Fun with Numbers

After so much stuff about evaluation theory and practice in this blog, it’s time for some fun! And what better fun is there than fun with numbers?1

Let’s begin our diversion with a graph from my prior post shown here. Looking closely, notice how some of the gold circles lie in neat, parallel bands. These bands

Click for larger image. Rest cursor over any circle in larger image to see individual library data.   Data Source: IMLS Public Libraries in the United States Survey 2009.

are more obvious in the next two charts, which ‘zoom in’ on the data by decreasing the vertical axes value ranges (see chart titles).

When I first saw this pattern, I suspected that something had corrupted the data. Double-checking, I found the data were fine, or at least they were true to the values in the original IMLS datafile. So, I decided to resort to that popular and trusty problem-solving technique—denial.  I ignored this puzzle and moved on to something else.

Click for larger images. Rest cursor over any circle in larger images to see individual library data.

Facing the Graphical Music

It’s commonly known that graphs show us things in data that we might not otherwise see. Less common is the realization that graphs can show us things we don’t want to see. This was true for the baffling pattern in these charts.

I finally confronted the problem by getting help from my brother, Rick. He’s an electrical engineer specializing in digital signal processing, which, as far as I can tell, involves sleuthing for patterns among gazillions of numbers.

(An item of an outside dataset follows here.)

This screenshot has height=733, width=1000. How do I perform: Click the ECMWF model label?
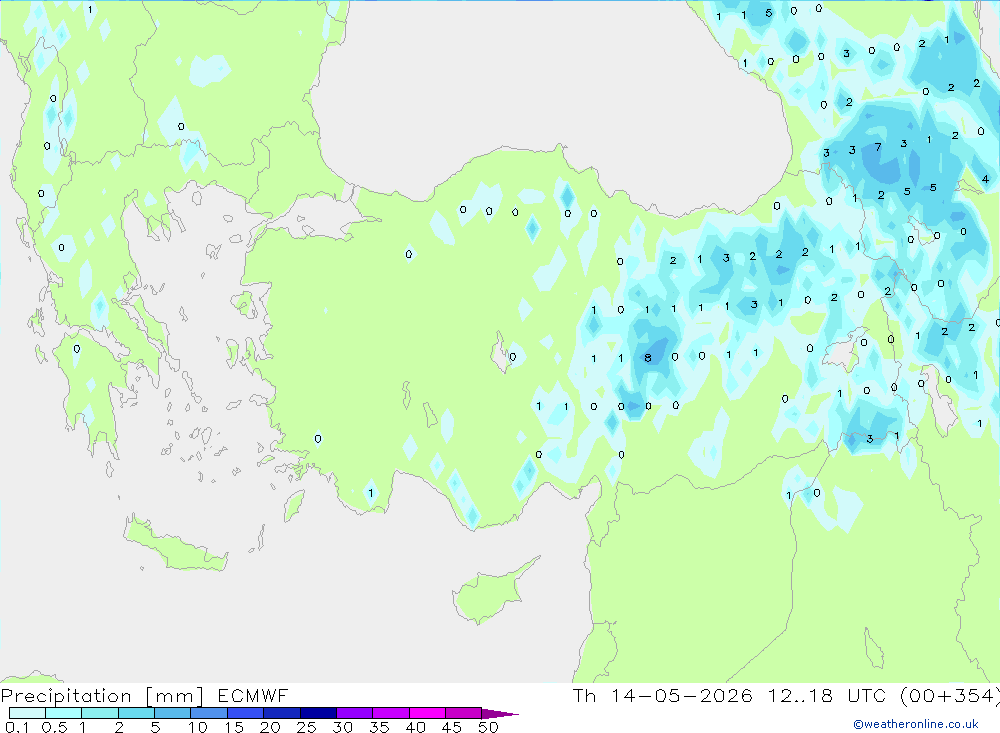pos(253,695)
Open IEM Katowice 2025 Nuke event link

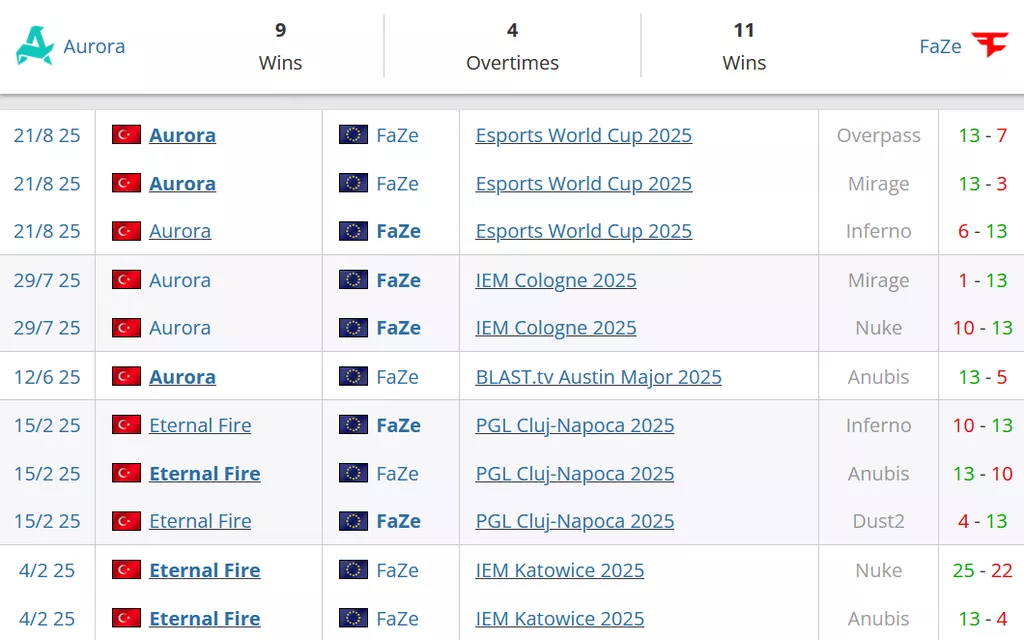[x=559, y=570]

So, I didn’t feel guilty sending him a few hundred numbers to look at. (Actually, I think digital signal processing investigations involve taking samples from gazillions of numbers.)

I sent my brother a dataset of libraries serving community populations between 15,000 and 20,000 (from the IMLS U.S. public libraries data) along with chart 6A shown above. Let’s look at what he came up with. He started by plotting population by staff counts, seen here:

Figure 1.    Click for larger image

Always a good idea to get the general lay of the data-land by plotting a basic graph of the key variables. He also created a closer view of Figure 1, shown here:

Figure 2.    Click for larger image

You can see that the data line up parallel to the horizontal axis, leaving gaps between. This is because none of the libraries reported fractions of a staff person. As my brother put it, “These data are constrained to integer values, that is, what non-mathemeticians call whole numbers.” Makes sense.

Then he produced Figure 3 (below) which basically matches the chart at the beginning of this post labeled “Close Up View #2”. The x 10-3 at the top left of Figure 3 indicates that the vertical axis values are expressed in 1/1000ths. That is, 1.0 = 0.001, 0.9 = 0.0009, 0.8 = 0.0008 and so on. Similarly, the x 103 at the bottom right means that the horizontal axis values are expressed in thousands (15 = 15,000, 15.5 = 15,500, and so forth).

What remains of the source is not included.